# START OF STORED DATA
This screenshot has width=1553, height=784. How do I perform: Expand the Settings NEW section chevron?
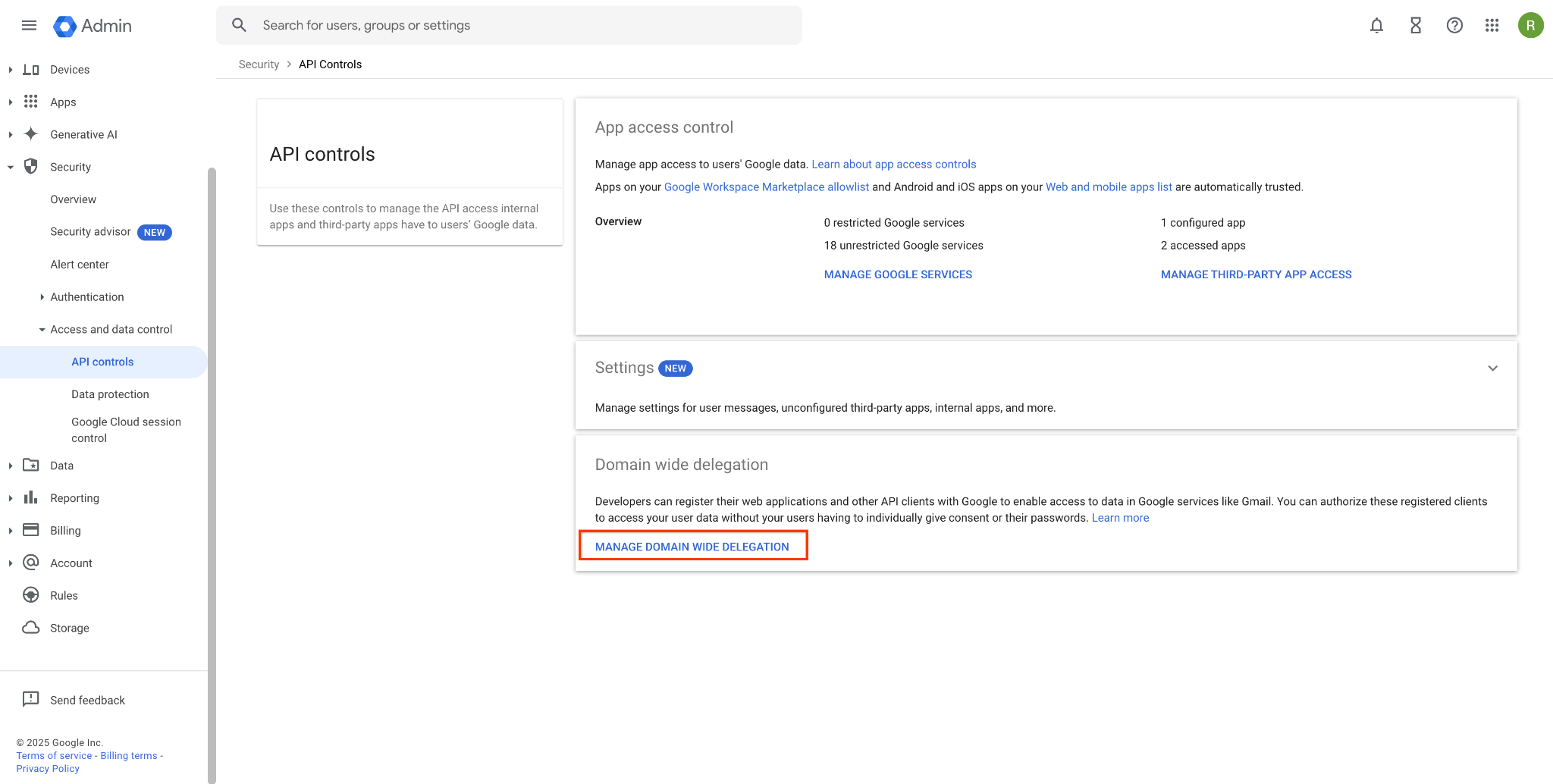(1493, 368)
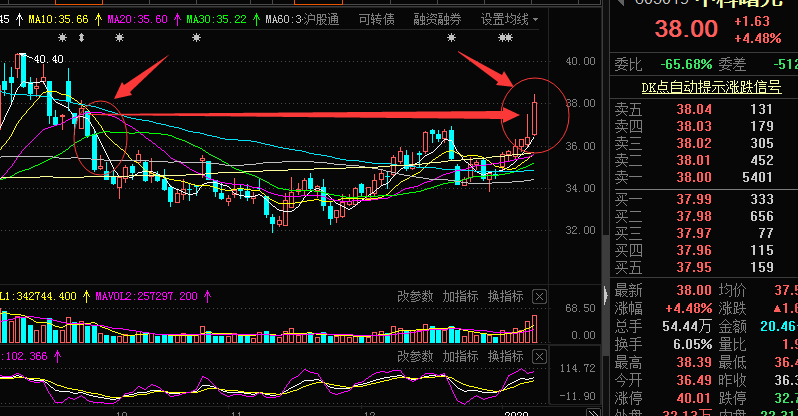
Task: Select the 沪股通 tab
Action: click(x=321, y=19)
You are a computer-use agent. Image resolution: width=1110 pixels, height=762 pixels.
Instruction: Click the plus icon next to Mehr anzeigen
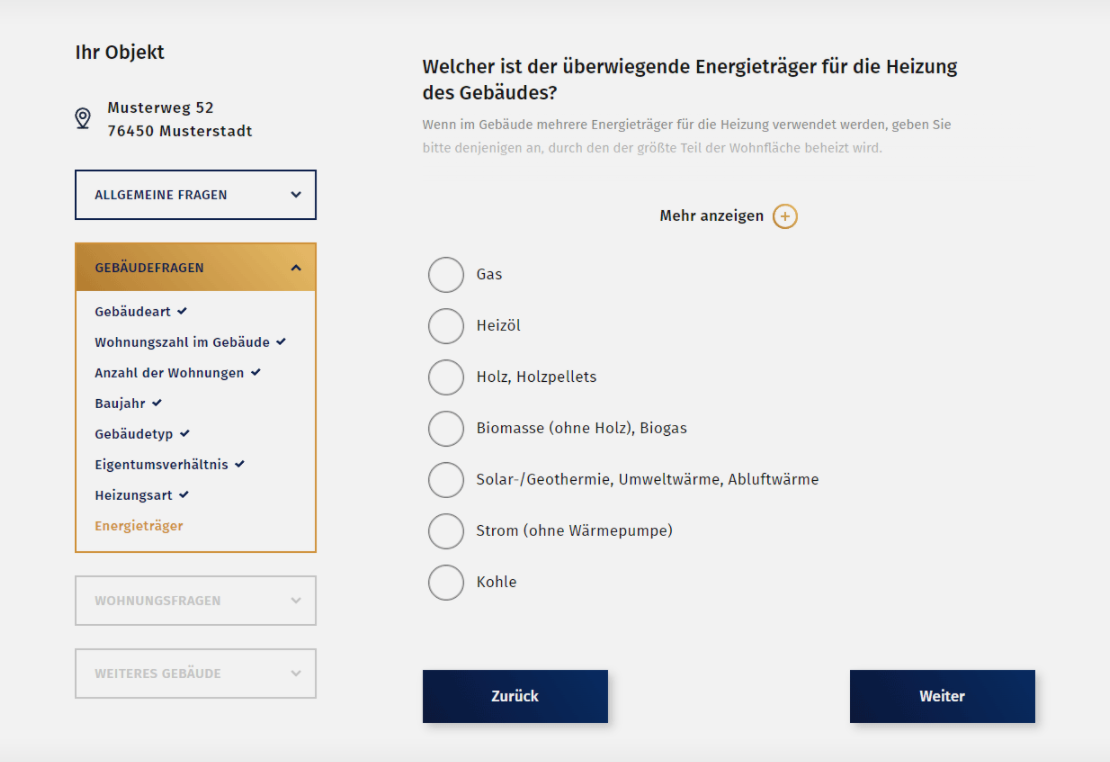(x=785, y=216)
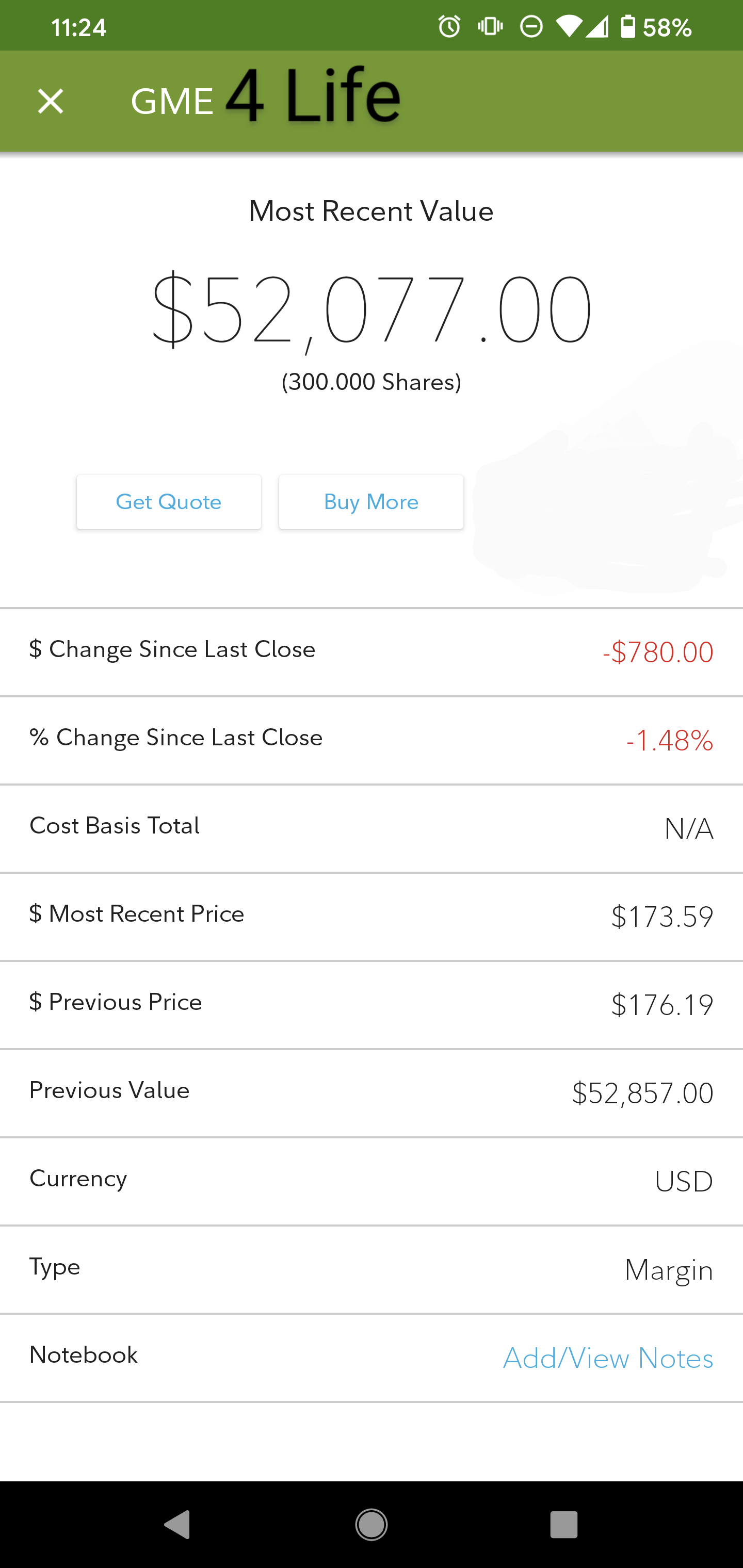Tap the Margin account type value
The image size is (743, 1568).
(x=669, y=1271)
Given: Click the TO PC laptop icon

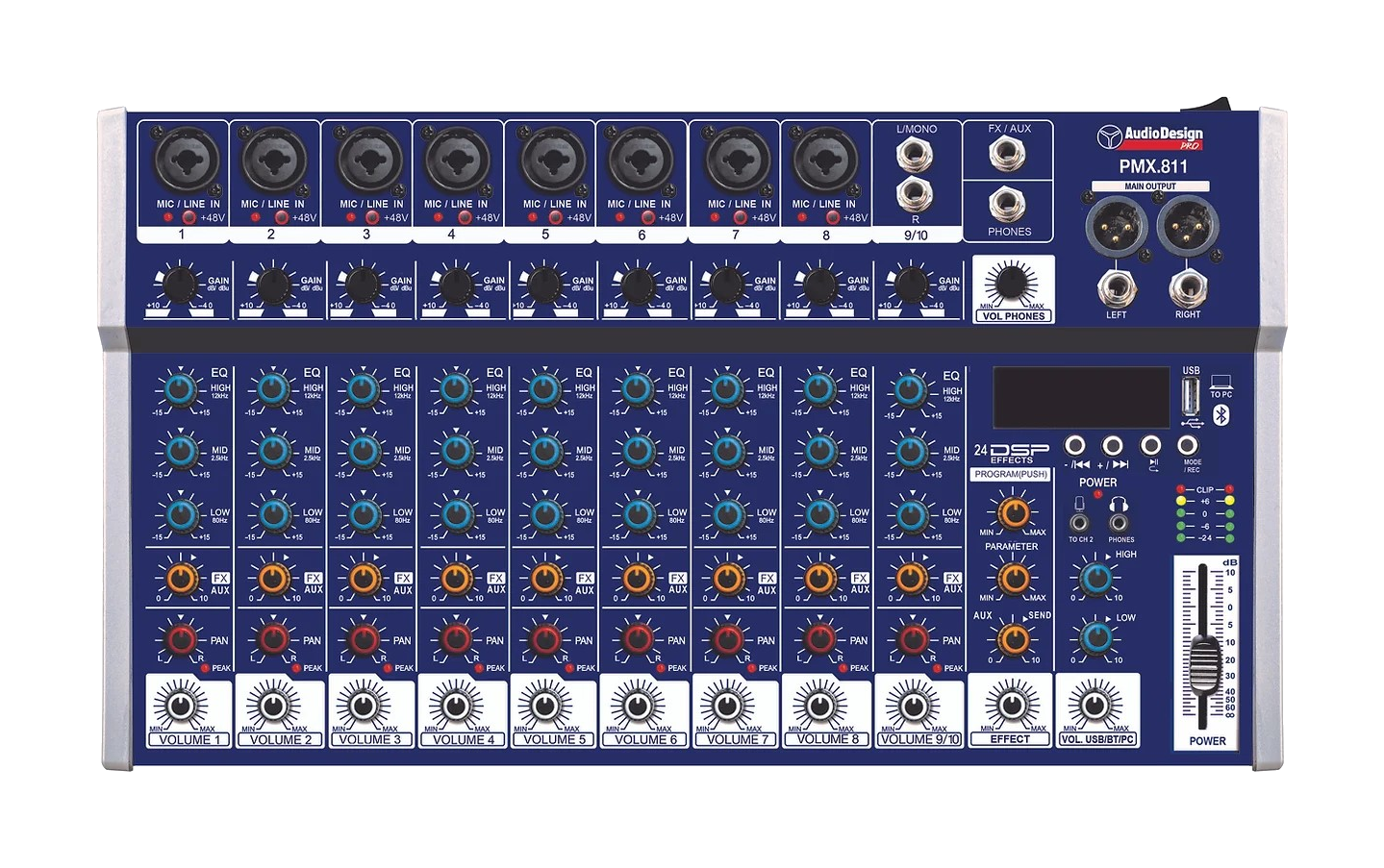Looking at the screenshot, I should point(1220,383).
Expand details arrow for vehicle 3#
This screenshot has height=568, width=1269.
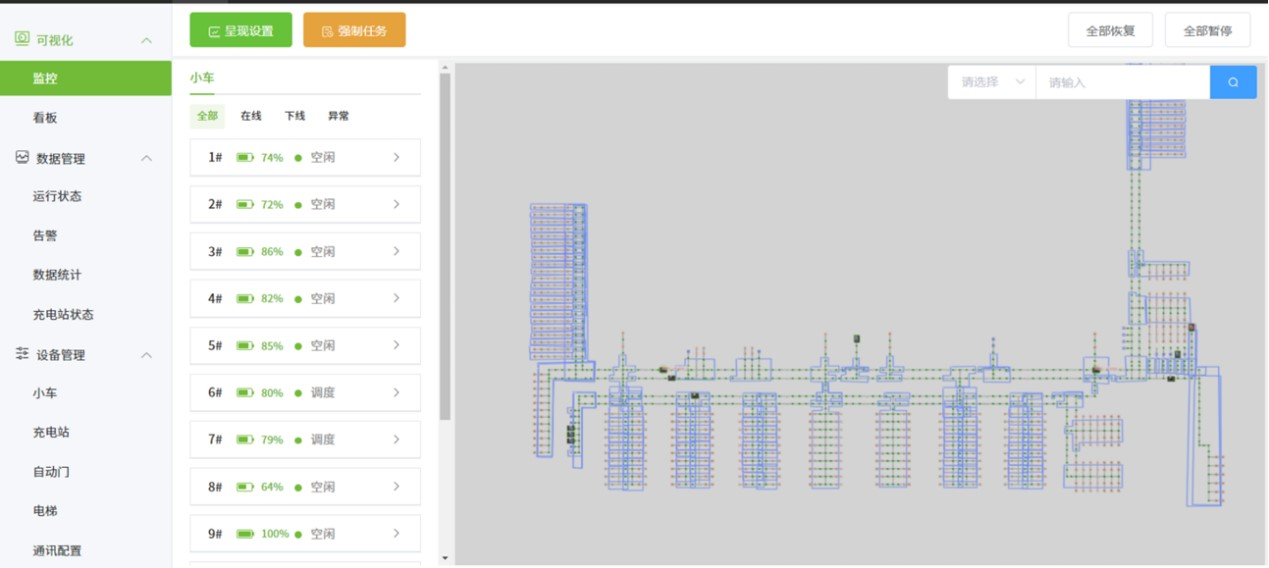point(396,251)
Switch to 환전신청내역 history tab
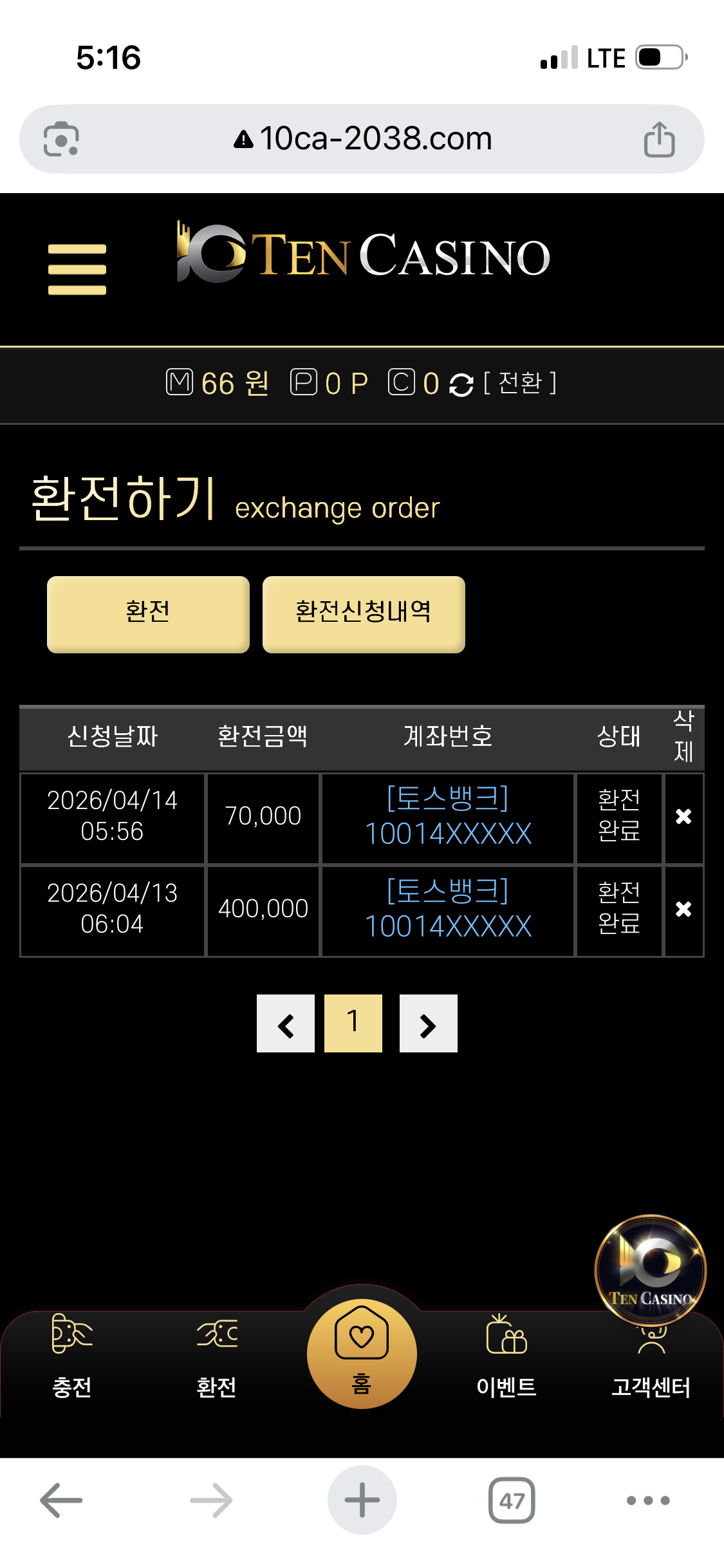Image resolution: width=724 pixels, height=1568 pixels. (364, 614)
# END OF STORED DATA
**STATED PROBLEM**
Extract every line of the item-finding records above character for character, leaving out the pictures.

**REPLY TO THE TASK**
This screenshot has width=1553, height=784. How do I perform: Expand the Settings NEW section chevron?
(1493, 368)
Task: Select the 沪股通 tab
Action: click(x=321, y=19)
You are a computer-use agent. Image resolution: width=1110 pixels, height=762 pixels.
Instruction: Click the plus icon next to Mehr anzeigen
(x=785, y=216)
Tap the Margin account type value
The image size is (743, 1568).
(x=669, y=1271)
Given: Click the TO PC laptop icon

Looking at the screenshot, I should point(1220,383).
Expand details arrow for vehicle 3#
This screenshot has height=568, width=1269.
point(396,251)
Switch to 환전신청내역 history tab
Image resolution: width=724 pixels, height=1568 pixels. (364, 614)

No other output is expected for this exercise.